De la tisane bio, du jus de poire « hyper bon », mais aussi des fruits et légumes frais. Voici un peu du butin qu’Annie, 62 ans, sort de ses placards. Ces produits, elle les a achetés à la coopérative paysanne de Cadenet, la Bardane, qui regroupe plus de 40 producteur·ices locaux·les. Assise dans le salon du petit appartement dans lequel elle vient d’emménager à Mérindol, elle confesse : « Si je n’avais pas la sécurité sociale alimentaire (SSA), je n’aurais jamais mis les pieds ici, c’est beaucoup trop cher. »
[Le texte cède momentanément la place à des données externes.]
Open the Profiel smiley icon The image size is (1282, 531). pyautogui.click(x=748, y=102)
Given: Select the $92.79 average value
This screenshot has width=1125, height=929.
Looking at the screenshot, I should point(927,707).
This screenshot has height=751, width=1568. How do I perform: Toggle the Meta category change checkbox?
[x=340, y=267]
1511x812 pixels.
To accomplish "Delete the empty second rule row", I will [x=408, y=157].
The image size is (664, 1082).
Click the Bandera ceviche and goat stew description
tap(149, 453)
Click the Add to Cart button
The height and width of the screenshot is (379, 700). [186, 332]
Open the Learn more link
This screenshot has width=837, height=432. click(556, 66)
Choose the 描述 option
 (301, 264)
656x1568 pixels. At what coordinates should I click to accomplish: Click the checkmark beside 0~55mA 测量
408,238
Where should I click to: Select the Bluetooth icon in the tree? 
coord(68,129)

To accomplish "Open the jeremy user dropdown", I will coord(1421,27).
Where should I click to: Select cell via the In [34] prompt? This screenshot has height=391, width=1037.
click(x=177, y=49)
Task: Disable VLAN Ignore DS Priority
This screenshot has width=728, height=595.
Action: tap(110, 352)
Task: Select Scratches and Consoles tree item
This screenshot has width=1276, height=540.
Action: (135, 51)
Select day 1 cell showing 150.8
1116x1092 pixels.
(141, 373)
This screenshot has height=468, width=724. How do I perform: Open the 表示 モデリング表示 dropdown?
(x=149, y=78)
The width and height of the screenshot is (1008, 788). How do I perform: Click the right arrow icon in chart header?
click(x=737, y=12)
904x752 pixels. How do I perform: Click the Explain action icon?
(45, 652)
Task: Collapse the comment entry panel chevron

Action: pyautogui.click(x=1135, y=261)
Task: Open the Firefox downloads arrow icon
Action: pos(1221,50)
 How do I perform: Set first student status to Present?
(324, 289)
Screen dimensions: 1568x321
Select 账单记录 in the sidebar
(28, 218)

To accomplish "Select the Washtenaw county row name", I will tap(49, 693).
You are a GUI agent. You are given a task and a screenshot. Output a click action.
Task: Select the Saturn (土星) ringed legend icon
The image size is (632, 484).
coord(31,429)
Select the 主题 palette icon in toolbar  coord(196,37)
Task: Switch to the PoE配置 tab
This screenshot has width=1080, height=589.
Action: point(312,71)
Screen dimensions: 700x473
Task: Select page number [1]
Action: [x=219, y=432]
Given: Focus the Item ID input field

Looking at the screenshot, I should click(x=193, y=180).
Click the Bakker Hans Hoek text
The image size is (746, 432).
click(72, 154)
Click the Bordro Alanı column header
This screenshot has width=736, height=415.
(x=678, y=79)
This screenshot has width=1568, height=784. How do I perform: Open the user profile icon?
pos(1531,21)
Ce dispositif permet depuis cette année à 33 habitant·es tiré·es au sort à Cadenet et alentours de bénéficier d’un remboursement de 150 € par mois auprès de certains producteur·ices, « conventionnés » par des critères comme la localisation, la taille de l’exploitation, ou encore les conditions de travail. Le conventionnement est établi collectivement lors de réunions ouvertes de la Caisse Locale de l’Alimentation de Cadenet (CLAC), la structure qui gère ce projet.
« Ça nous donne de la visibilité vis-à-vis des personnes qui n’auraient pas forcément le réflexe de venir au marché ou qui ont déjà du mal à finir les fins de mois », raconte Alexis, 38 ans, producteur de légumes bio et d’œufs. Sur le marché de Cadenet, quelques jours plus tôt, il répondait à nos questions tout en remballant son stand dans le froid de décembre, sur la petite place provençale. À 11h, il avait fini de vendre tous ses œufs.
Se rassembler pour réfléchir sa consommation
Selon lui, il faudrait mettre plus en valeur ce genre d’initiatives dans les médias. « Au lieu de tirer les gens vers le haut, on installe une négativité ambiante avec les mauvaises nouvelles. On les laisse chacun de leur côté à se dire que tout va mal alors que les choses vont plutôt bien quand on en parle. » D’ailleurs son voisin, Didier, vendeur de paella, n’était pas au courant de l’initiative de la SSA.
Au-delà d’une incitation financière, le projet est surtout une manière de se rassembler autour du sujet et de réfléchir à son alimentation. « Ça m’a permis de mieux manger, raconte Annie, J’ai découvert le tofu par exemple. » Mais pour elle, le vrai atout est le lien que les réunions ont créé : « On habitait dans le même village, mais on ne se connaissait pas. Ça nous a rassemblés. » Créer du lien par l’assiette, Thomas, l’un des créateurs du projet, est totalement convaincu du projet. Il participe à deux réunions hebdomadaires depuis le début du projet : « On va discuter ensemble, on fait les réunions chez les un·es et les autres, pour discuter de ce qu’on rembourse ou non et des suites du projet. »
Un projet de société
Direction le Café Villageois où Thomas travaille, un café géré par l’association Au Maquis en bas de Lauris, qui déploie des actions autour de l’alimentation, mais aussi sociales dans les quartiers populaires de Cavaillon. Eric est un autre des fondateurs du projet de SSA. Au delà d’une initiative locale, c’est selon lui un projet de société plus large, concernant l’agriculture : « Si on socialisait l’outil de production alimentaire, comme on l’a fait avec les hôpitaux universitaires, chaque paysan·e pourrait bénéficier d’infrastructures sans s’endetter auprès de la banque, et on sortirait du cycle de surendettement qui pèse sur le prix final des produits. »
Si le projet est aujourd’hui financé par la Fondation de France, il est conscient que le répliquer au national sera complexe : « Fournir 150 euros d’alimentation par mois à tou·tes les habitant·es d’un village exige des moyens colossaux, à la hauteur du budget global de la commune. » Mais pas impossible, avec de la volonté, mais surtout, « transpartisane. » Il craint que l’engouement médiatique ne conduise à une reprise politique du concept, même si pour l’instant, le sujet est surtout couvert par les médias « alliés », Basta ou France Inter, raconte-til. « La proposition de sécurité sociale de l’alimentation, c’est clairement la seule proposition réellement emballante et transformatrice d’aujourd’hui. On pourrait l’appliquer à tous les domaines, comme le transport ou le logement. En fait, c’est quelque chose de sacrément révolutionnaire ! » s’enthousiasme Eric, convaincu de la puissance du collectif. Au Maquis, après la pause du midi autour d’un bon repas, tout le monde repart en courant vers les mille et une activités transformatrices de l’association.